Il Kgalagadi non ha mai avuto il privilegio del Serengeti, e di un patrono illustre come George Schaller.

Eppure, qui è immensa, ancora all’opera con la sua crudeltà, la forza dei conflitti che hanno formato il mondo contemporaneo, e la nostra relazione coloniale, post-coloniale, migratoria con l’Africa della provincia del Capo.

Upington, Sudafrica: la storia del leone del Capo, la storia dei criniera nera del Kalahari non è una storia in lingua inglese, con accento britannico. E’ una storia europea. 

Nel primo pomeriggio Upington è soffusa dal colore giallo avvolgente del veld, una promessa cromatica del fatto che il Kalahari dista da qui solo duecento chilometri.

E con il Kalahari il tempo remoto in cui il Sudafrica divenne per me l’unico sinonimo possibile di Africa. 

(Le Must River Residence, Upington)
(Le Must River Residence, Upington)

Passeremo la notte al Le Must River, una villa in stile francese, ma dalla atmosfera inconfondibilmente afrikaner, con servizio di bed & breakfast.

La padrona di casa, una cinquantenne molto cortese con un pesante kajal nero attorno agli occhi e una frangia biondo platino anni ’80, ci accompagna in una piccola dependance.

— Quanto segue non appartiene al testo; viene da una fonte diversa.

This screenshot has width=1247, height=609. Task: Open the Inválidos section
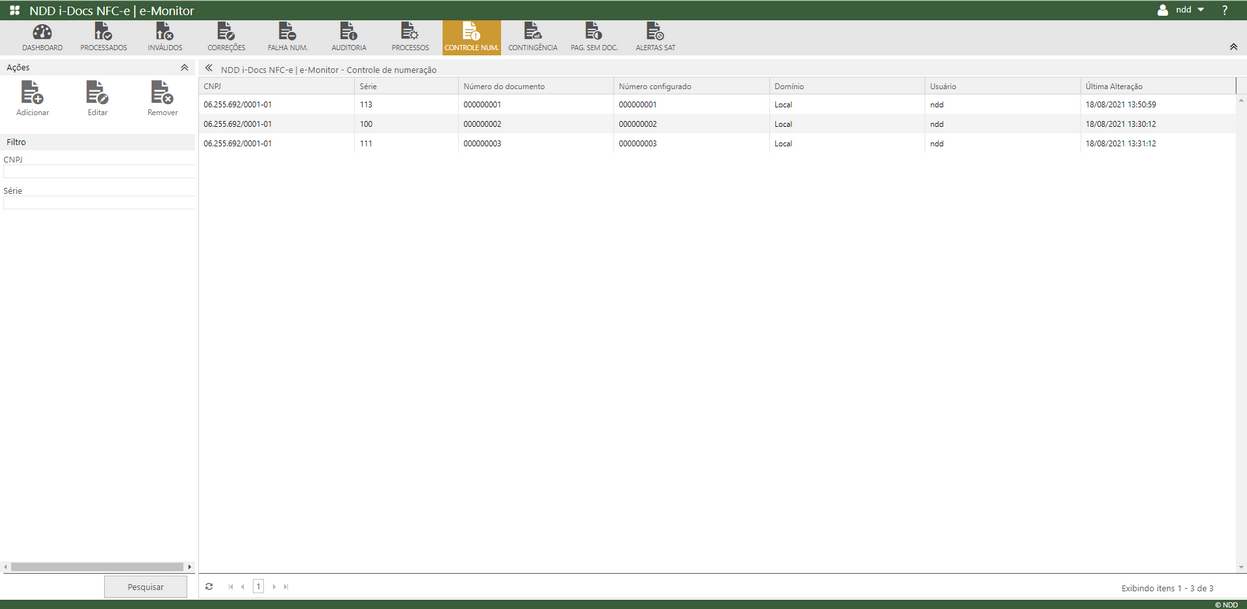click(x=163, y=36)
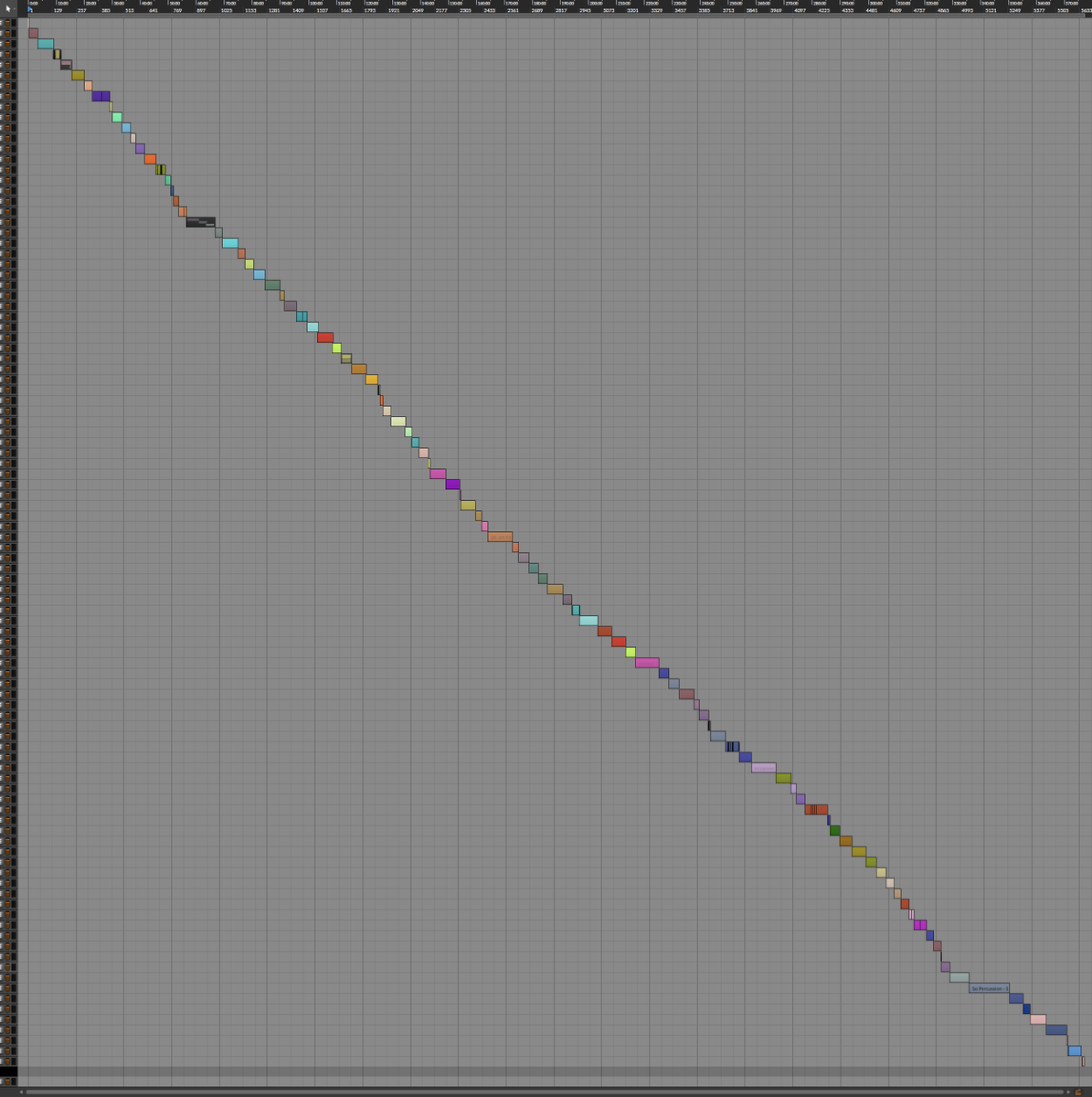Click the instrument icon on the fourth track
This screenshot has width=1092, height=1097.
click(x=7, y=54)
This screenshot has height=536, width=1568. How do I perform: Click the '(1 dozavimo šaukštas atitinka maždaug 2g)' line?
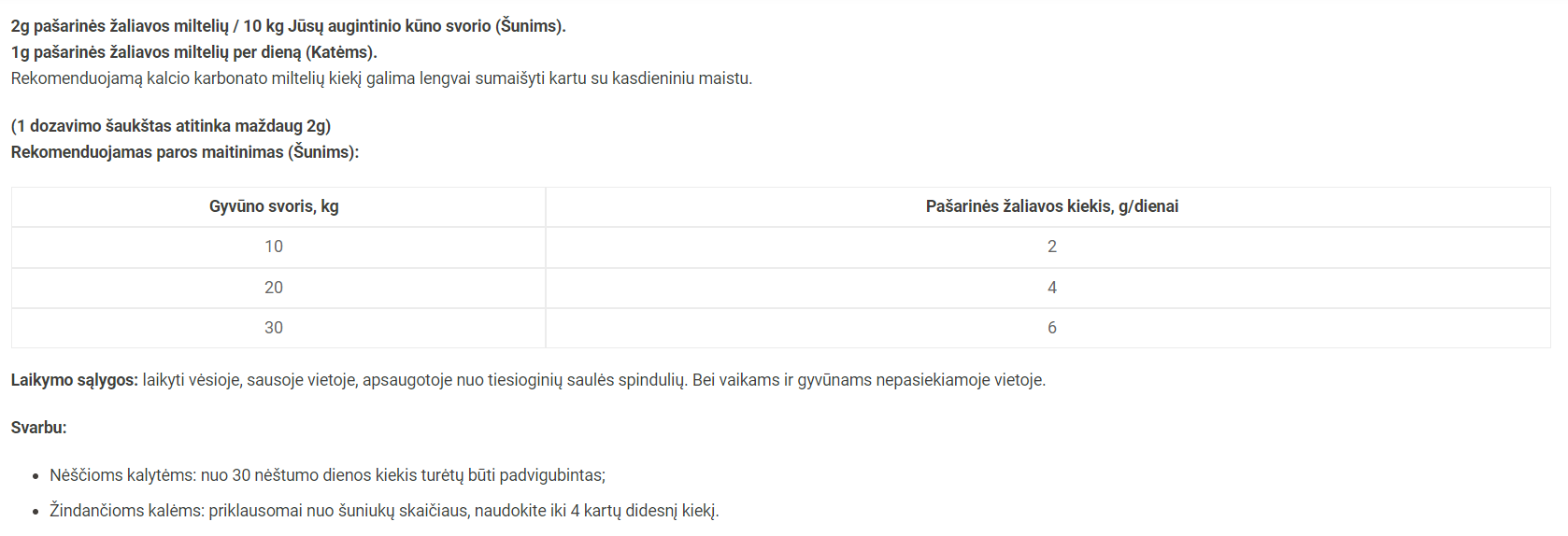[171, 126]
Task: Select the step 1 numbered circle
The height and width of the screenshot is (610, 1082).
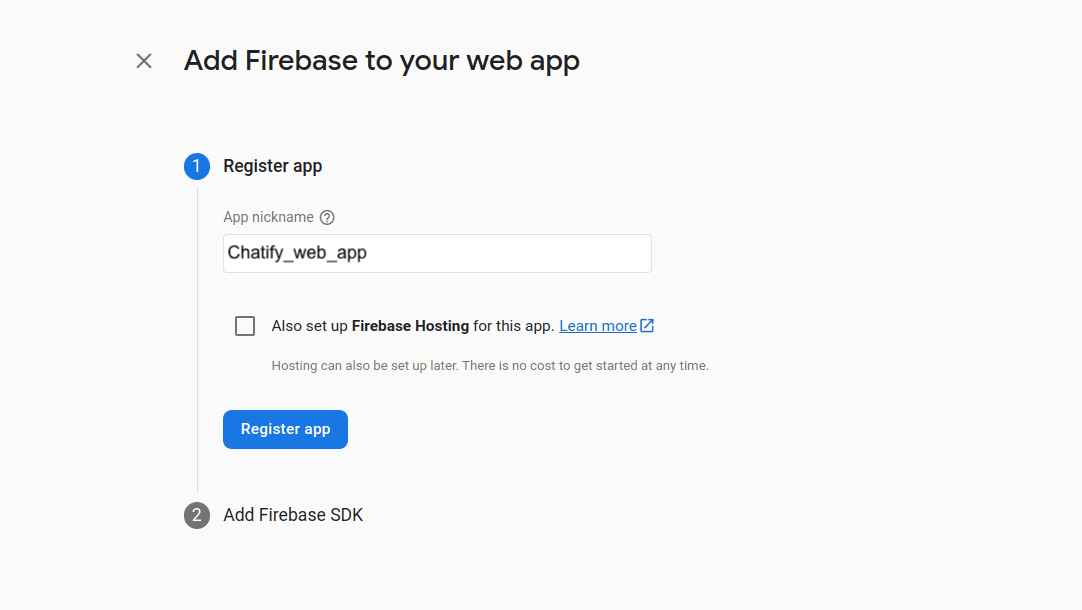Action: (197, 166)
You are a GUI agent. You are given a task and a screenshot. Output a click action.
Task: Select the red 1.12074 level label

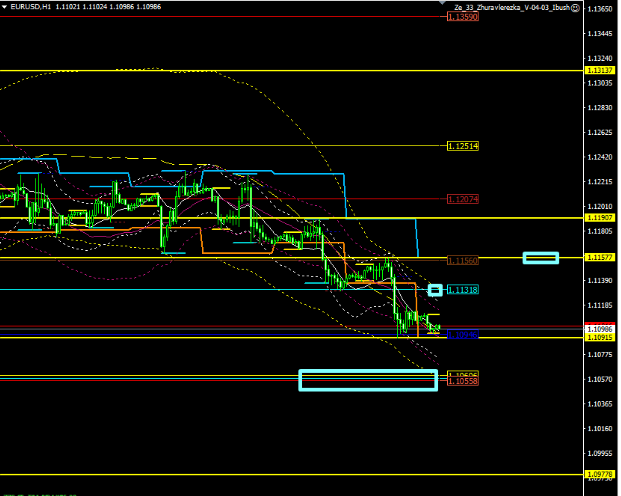click(x=463, y=199)
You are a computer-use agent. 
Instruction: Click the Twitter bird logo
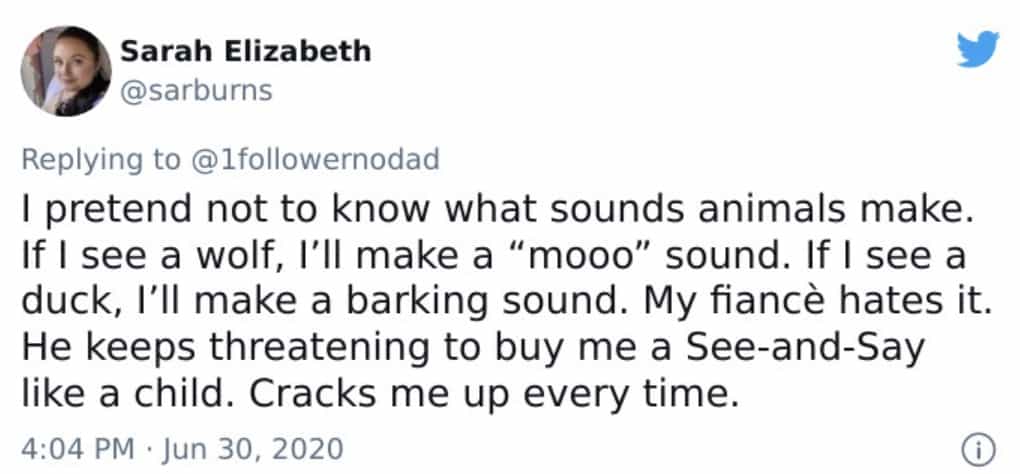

Numerosi uccelli si posano senza sosta sugli alberi del giardino, latifoglie sfibrate dalla stagione secca, in attesa, anche loro, che i tempi siano di nuovo maturi per qualcosa di nuovo.

Dietro l’edificio principale, che custodisce un arredamento coloniale di cuoio e legno, il giardino declina verso il fiume Orange. Un’oasi fluviale a canneto, su cui volteggiano, in lontananza, le aquile.

Il connubio resistente, come una corda fatta dei tendini di un animale selvatico, tra l’insediamento umano e l’esplosione della natura selvatica accade davanti ai nostri occhi. Sembra un miracolo, almeno a me. Siamo in Sudafrica.

Un tale connubio di noto e ignoto, di stridente e ormai legittimo dipende dal nostro essere Europei.

Nonostante il colonialismo. Anche se aborriamo il colonialismo.

Non potremo mai fare a meno di essere europei.

Qualunque cosa incontreremo al Kgalagadi.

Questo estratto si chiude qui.